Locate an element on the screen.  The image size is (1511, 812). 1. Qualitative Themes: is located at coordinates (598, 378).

==

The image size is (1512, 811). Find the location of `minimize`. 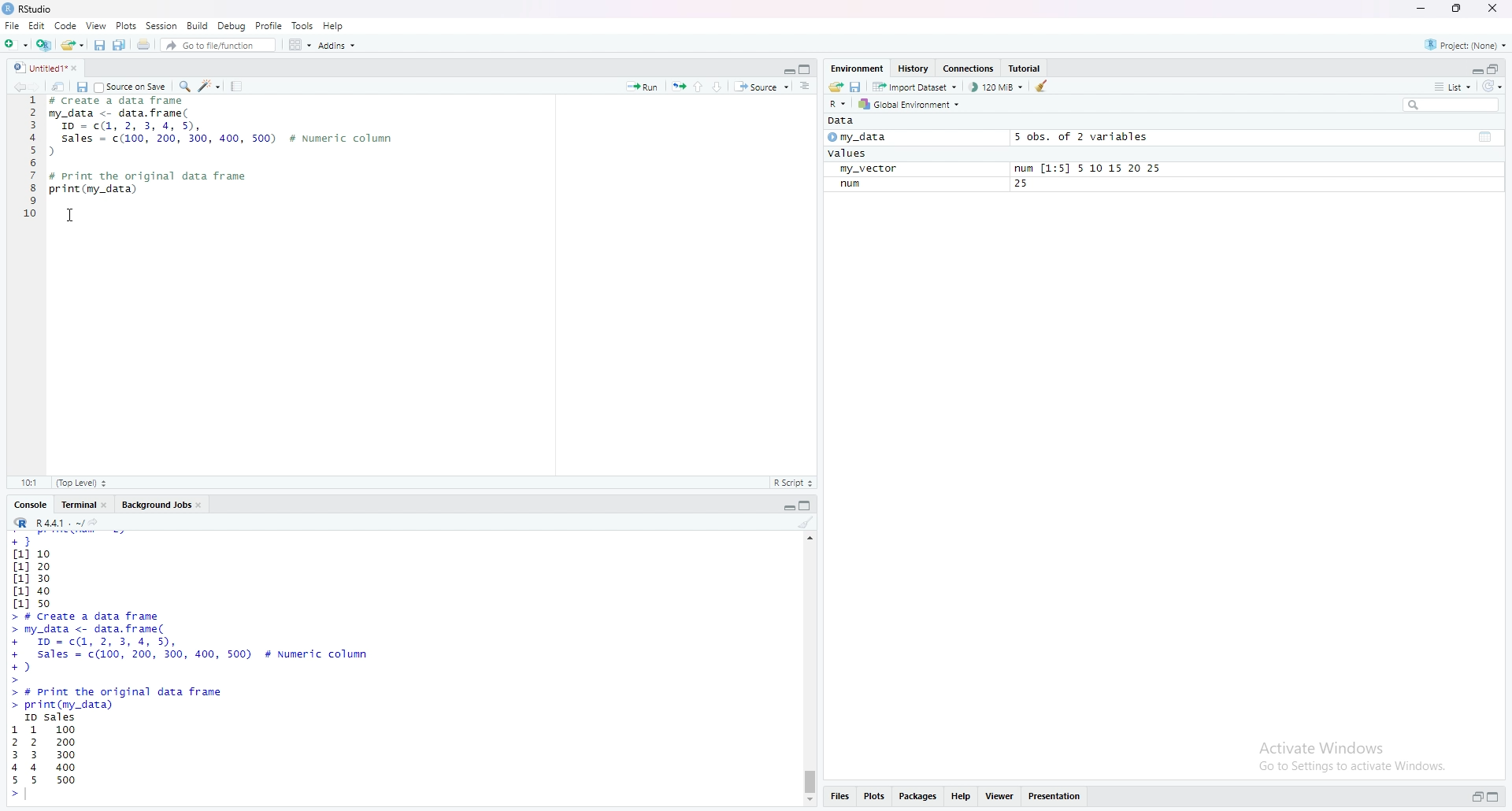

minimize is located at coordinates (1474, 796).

...

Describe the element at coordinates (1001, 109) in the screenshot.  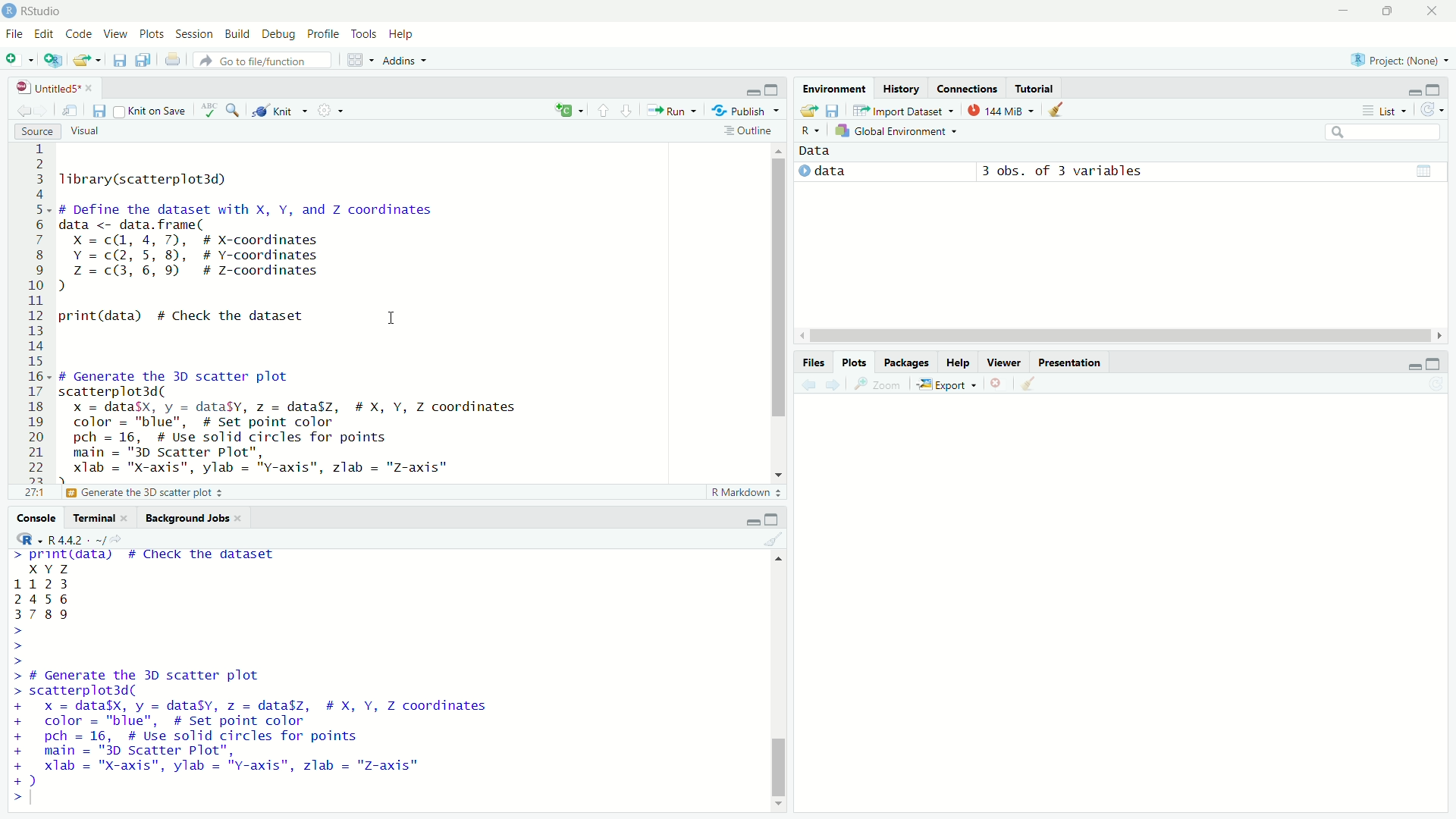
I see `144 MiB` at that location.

[PROBLEM] Format the lines of data from the one holding "Describe the element" through the one holding "at that location.", inclusive, as a Markdown table with the columns No. and Line, skipping blank lines and leaving out the pictures.

[EXPECTED OUTPUT]
| No. | Line |
|---|---|
| 1 | Describe the element at coordinates (1001, 109) in the screenshot.   |
| 2 | I see `144 MiB` at that location. |